Aduhelm and Medicare

Biogen (and a lot of other people) have been waiting to see what Medicare makes of their FDA-approved antibody therapy for Alzheimer’s, Aduhalem (aducanumab). Medicare is going to be a big driver of the spending on any Alzheimer’s drug, naturally, and normally an FDA approval would make Medicare’s approval for payment almost automatic. Not this time. I won’t recapitulate the entire story, but the approval of Aduhelm has been. . .controversial. And the launch of the drug has been a mess as well, with many insurance companies and hospitals saying that they won’t pay for it. So the Medicare decision is an even bigger deal than ever, because many organizations are going to take their own cue from it.

Yesterday the Centers for Medicare and Medicaid Services (CMS) finally announced their decision: they will not pay for Aduhelm outside of its use in a controlled clinical trial. I think that’s an excellent call, and I can recommend the full CMS document as a summary of the state of Alzheimer’s research and therapy. It goes into the reasons to believe that amyloid is an appropriate target for treating the disease, and it goes into the reasons to doubt that idea. “The role of A-beta as cause versus marker of disease remains controversial“, it concludes, and boy does it ever. It also notes that the therapeutic landscape is barren, and that existing medications “do not prevent, halt, or slow – let alone reverse – the disease“. That’s the hard truth, too, and they get to another one when reviewing anti-amyloid antibodies in general: “To date, no trial of an antiamyloid mAb has confidently demonstrated a clinically meaningful improvement in health outcomes (i.e., cognition and function) for AD patients. Thus, there is insufficient evidence to conclude that the use of monoclonal antibodies directed against amyloid is reasonable and necessary for the treatment of Alzheimer’s disease.  . .” What’s more, given the side effects seen in the clinical trials of such agents, CMS concludes that evidence so far does not support the idea that the benefits – if any – outweigh the harms involved.

And as for Biogen’s own arguments that their trial data showed a benefit to patients, the document says:

Many published expert opinions and reports have questioned Biogen’s secondary analysis of trial data and its conclusions regarding aducanumab’s effectiveness. Most experts believed there was little, if any, reliable evidence to answer the key question of clinical benefit.. . .Our conclusion is that Biogen’s secondary analysis cannot overturn, definitively confirm, or substitute for, the RCT evidence. With conflicting results from two RCTs (EMERGE and ENGAGE), and a secondary analysis that did not resolve the difference between the two RCTs, CMS believes that the available evidence is insufficient to establish that the treatment is reasonable and necessary. . .

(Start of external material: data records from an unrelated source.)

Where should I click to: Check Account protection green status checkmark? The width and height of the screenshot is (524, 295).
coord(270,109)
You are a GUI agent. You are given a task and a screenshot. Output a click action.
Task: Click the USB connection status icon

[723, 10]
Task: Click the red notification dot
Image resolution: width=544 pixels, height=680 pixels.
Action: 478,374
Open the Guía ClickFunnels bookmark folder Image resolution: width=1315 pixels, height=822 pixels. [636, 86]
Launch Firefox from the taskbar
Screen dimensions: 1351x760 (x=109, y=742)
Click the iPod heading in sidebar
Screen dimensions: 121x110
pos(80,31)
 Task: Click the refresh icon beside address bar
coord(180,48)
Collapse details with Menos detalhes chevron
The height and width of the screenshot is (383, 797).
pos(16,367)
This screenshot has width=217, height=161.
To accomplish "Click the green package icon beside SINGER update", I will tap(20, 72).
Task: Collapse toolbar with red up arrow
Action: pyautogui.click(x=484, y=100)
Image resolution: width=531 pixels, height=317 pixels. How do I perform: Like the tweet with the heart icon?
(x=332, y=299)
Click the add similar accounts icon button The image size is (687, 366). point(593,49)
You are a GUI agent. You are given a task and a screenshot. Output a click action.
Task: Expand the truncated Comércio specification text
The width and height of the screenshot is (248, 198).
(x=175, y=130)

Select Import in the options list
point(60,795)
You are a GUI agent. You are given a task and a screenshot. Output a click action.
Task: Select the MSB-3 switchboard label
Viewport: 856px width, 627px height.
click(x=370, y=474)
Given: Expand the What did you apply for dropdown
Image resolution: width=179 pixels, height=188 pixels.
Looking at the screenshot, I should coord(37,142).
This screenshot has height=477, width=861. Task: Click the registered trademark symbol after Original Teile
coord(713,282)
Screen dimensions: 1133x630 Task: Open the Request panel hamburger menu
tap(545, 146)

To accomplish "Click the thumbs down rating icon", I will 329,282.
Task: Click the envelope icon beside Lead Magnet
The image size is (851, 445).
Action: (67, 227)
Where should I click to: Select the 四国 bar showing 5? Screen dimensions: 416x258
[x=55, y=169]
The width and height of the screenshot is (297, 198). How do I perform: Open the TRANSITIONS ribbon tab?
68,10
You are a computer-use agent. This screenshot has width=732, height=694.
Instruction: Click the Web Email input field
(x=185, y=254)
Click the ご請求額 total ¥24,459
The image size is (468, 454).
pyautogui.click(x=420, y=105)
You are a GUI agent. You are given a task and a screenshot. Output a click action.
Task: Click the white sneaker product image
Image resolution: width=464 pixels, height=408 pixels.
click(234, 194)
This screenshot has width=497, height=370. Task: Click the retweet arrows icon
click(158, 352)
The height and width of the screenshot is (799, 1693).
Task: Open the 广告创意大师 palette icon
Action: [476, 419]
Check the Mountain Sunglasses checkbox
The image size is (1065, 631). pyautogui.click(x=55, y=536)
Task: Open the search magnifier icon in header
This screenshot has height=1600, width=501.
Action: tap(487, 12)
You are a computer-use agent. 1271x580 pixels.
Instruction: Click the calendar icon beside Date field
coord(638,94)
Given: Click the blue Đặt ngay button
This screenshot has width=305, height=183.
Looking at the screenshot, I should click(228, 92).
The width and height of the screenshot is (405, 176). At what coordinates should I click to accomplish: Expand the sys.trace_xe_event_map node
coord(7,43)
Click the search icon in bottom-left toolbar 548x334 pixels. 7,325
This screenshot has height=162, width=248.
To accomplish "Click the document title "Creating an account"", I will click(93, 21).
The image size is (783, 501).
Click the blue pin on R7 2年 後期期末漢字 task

I could not agree more. The CMS document goes on to spell out exactly the sort of clinical evidence that it believes is necessary for full reimbursement, and exactly the sort of clinical trial that it will approve the use of Aduhelm for in order to generate such data. But they’re not approving payment for it for anything else. All this simply makes the FDA’s approval decision more inexplicable, and (and many have pointed out) it opens the biggest gap that I think we have ever seen between a Medicare recommendation and the FDA. I’ve said many times that I think the Aduhelm approval was one of the biggest mistakes I’ve ever seen the agency make, and this is more evidence for that position. 

Biogen, of course, is out with statements about how this will restrict so many Alzheimer’s patients from getting this FDA-approved drug, how can you do this to people in need, and so on. That same link has a statement from the industry trade group PhRMA: “With this proposal, CMS is writing off an entire class of medicines before multiple products have even been reviewed by FDA, positioning itself and not FDA as the key arbiter of clinical evidence.” And that is some crap, let me tell you. You know what’s been writing off this entire class of medicines? Their clinical trial results, which have been relentlessly negative. Believe me, if one of the other anti-amyloid antibodies shows up at the FDA with (for once) actual positive evidence of benefit and a favorable risk analysis, I’m sure CMS will cover that gladly. This is a decision about Aduhelm, based on its own clinical data and the class data that have been generated so far. Got something better? Roll it out and let’s have a look. No, that PhRMA statement is shameful obfuscation and it’s even more evidence of the harm that the Aduhelm approval is doing. PhRMA should want drugs that work; instead, they’re coming out in favor of drugs that are approved and are reimbursed by insurance, and Aduhelm is evidence that those categories are not the same. I wish they were. I wish a lot of things.